The information is based on public filings or presentation from the banks, though only about one in every four banks provided updated deferment details.

"On the upcoming July bank earnings calls, we believe a key data point will be how many borrowers on the original 90-day deferments (since March/April) will require an additional deferment in June/July," the Stephens report said.

KEEP YOUR DISTANCE

The Federal Reserve conducted a study in May to learn more about whether folks are staying home to help quash the spread of the coronavirus. The Pine Bluff area was included in the research effort.

Pine Bluff residents, the study said, "showed some of the lowest levels of social distancing during the weekdays, with weekends returning to pre-crisis levels of activity."

The federal bank used geolocation data at the county, metropolitan statistical area, state and national levels to build a Social Distancing Index. Social distancing, in this context, refers to staying home – not putting 6 feet between you and other people in social settings.

It used seven mobility variables to capture the length of time devices are at home or away as well as the distance devices travel from home.

Nationally, the largest increase in the index occurred during the week of March 15, and has loosened up over time. Predictably, more folks are out of the house on weekends and stay home during the week.

HEALTH WOES TO PERSIST

The coronavirus pandemic will push the nation's economy into its worst downturn this year in more than seven decades, according to business economists. The group said last week that it expects growth to pick up again in 2021.

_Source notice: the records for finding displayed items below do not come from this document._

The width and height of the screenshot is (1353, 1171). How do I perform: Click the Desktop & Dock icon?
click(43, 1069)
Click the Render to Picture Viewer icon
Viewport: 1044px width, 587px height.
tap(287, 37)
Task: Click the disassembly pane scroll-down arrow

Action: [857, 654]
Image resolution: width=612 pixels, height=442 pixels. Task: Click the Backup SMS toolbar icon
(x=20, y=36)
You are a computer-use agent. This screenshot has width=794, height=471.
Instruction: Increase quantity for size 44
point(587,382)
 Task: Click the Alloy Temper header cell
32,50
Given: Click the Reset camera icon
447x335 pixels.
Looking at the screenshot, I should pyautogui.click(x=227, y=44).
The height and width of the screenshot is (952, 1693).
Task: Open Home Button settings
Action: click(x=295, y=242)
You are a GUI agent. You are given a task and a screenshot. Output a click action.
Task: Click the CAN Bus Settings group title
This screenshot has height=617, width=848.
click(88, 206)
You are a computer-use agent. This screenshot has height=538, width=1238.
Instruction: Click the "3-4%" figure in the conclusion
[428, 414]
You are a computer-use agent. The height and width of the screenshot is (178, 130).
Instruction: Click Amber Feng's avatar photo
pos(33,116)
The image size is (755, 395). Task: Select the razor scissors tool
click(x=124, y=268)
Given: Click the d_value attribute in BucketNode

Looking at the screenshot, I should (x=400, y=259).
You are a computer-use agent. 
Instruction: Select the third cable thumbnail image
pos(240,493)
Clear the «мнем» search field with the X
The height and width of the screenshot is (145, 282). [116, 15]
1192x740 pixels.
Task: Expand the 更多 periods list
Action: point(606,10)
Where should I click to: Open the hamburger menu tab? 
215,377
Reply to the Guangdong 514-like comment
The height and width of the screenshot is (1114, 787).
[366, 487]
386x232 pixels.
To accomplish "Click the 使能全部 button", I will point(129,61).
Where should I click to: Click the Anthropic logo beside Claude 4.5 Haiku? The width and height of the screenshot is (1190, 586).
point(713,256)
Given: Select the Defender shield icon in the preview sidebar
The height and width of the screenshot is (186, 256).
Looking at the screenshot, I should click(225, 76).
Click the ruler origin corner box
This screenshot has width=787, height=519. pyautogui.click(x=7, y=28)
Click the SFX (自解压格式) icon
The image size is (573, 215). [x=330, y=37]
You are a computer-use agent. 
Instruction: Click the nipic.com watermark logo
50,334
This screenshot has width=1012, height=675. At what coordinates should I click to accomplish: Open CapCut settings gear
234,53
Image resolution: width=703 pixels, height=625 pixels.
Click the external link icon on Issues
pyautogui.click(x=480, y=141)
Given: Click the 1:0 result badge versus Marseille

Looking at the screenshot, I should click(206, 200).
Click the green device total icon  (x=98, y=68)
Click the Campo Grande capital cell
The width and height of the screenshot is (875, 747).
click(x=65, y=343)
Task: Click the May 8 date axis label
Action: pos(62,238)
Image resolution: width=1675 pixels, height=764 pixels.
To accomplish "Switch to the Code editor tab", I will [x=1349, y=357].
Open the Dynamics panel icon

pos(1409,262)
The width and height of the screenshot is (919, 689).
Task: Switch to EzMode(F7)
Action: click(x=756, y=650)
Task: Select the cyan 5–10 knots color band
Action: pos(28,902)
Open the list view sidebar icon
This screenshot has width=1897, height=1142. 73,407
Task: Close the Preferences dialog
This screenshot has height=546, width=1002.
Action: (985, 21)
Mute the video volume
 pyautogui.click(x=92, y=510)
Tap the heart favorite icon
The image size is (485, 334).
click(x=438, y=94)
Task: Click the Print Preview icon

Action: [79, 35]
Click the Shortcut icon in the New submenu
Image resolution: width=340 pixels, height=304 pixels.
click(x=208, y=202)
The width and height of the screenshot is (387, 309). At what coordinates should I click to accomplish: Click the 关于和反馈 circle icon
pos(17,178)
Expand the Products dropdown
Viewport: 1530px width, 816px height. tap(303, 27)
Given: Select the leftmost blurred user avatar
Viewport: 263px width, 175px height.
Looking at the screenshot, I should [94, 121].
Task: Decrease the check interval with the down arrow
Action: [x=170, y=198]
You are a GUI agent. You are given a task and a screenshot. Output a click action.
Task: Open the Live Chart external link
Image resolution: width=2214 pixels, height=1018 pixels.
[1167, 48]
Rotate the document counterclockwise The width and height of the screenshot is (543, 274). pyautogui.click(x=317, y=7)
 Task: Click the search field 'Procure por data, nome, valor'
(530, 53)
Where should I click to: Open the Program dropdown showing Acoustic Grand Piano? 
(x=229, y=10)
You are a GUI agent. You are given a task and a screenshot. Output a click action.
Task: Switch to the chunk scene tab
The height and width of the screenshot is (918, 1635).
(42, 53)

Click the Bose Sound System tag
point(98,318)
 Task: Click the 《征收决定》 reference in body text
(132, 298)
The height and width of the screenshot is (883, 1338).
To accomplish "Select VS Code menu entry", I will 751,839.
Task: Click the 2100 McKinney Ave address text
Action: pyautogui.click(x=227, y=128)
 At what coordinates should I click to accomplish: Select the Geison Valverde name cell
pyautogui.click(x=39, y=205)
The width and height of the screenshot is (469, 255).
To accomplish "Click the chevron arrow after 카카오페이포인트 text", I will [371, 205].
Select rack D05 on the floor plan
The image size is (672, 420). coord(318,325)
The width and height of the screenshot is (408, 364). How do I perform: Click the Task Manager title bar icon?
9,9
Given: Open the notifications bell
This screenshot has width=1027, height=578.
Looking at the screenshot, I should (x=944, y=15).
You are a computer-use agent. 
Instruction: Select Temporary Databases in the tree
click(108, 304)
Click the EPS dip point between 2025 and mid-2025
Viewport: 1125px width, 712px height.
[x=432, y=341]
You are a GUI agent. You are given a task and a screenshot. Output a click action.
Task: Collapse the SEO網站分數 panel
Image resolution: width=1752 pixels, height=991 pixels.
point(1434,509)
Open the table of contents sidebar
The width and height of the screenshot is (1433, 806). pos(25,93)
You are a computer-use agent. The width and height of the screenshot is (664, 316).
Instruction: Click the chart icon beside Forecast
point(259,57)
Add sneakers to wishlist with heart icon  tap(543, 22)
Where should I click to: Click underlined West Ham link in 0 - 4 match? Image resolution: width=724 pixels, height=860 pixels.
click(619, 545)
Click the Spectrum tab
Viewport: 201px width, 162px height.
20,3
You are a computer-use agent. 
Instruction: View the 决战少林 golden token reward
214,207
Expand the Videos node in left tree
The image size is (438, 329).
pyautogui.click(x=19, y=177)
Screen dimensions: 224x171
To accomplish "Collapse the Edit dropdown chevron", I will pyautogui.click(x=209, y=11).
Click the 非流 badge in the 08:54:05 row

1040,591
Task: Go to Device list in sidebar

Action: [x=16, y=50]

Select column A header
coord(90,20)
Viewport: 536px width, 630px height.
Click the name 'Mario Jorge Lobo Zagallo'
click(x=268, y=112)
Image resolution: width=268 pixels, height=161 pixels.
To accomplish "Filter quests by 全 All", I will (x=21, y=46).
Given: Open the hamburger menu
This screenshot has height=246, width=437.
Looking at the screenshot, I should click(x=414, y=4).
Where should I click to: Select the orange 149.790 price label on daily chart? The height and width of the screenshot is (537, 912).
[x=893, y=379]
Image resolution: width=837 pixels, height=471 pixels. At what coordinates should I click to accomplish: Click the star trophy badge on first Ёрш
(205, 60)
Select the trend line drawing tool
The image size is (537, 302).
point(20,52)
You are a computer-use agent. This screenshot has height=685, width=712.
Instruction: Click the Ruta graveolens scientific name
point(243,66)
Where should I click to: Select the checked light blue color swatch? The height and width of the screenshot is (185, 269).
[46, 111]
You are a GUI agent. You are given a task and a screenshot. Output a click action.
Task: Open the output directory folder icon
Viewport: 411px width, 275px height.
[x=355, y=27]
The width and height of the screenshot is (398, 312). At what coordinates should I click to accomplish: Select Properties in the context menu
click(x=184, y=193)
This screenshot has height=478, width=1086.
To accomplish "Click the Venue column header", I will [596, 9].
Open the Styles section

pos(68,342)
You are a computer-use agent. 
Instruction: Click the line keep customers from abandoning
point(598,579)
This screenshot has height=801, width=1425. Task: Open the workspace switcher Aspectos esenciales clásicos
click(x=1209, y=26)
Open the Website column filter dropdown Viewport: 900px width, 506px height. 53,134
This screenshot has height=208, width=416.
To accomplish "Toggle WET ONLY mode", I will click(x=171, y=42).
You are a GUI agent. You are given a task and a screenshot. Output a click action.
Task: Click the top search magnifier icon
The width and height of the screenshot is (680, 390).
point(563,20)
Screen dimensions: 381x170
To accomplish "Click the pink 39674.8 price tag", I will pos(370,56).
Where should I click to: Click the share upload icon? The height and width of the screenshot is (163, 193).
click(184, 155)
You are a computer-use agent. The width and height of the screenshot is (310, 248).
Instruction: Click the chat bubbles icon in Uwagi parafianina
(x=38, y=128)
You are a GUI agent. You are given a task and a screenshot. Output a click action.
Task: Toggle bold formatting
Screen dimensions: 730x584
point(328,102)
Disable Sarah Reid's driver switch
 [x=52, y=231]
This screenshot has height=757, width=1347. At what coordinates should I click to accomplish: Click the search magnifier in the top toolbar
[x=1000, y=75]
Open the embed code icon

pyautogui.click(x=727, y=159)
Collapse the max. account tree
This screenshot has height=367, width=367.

Overhanging that forecast, though, is the risk that a second wave of the coronavirus could threaten the economy once again.

A survey by the National Association for Business Economics predicts that gross domestic product will fall nearly 6% this year. That would be the greatest annual decline since a drop of 11.6% in 1946, shortly after the end of World War II.

The association also is forecasting a rebound beginning in the second half of this year, but that revival won't make up for coronavirus-induced economic devastation.

In 2021, the panel predicts domestic product growth of 3.6%. However, that would be interrupted if a second round of viral infections occurs.

The updated forecast is a sharp downgrade from the panel's December 2019 survey results, which predicted the economy would grow 1.8% this year.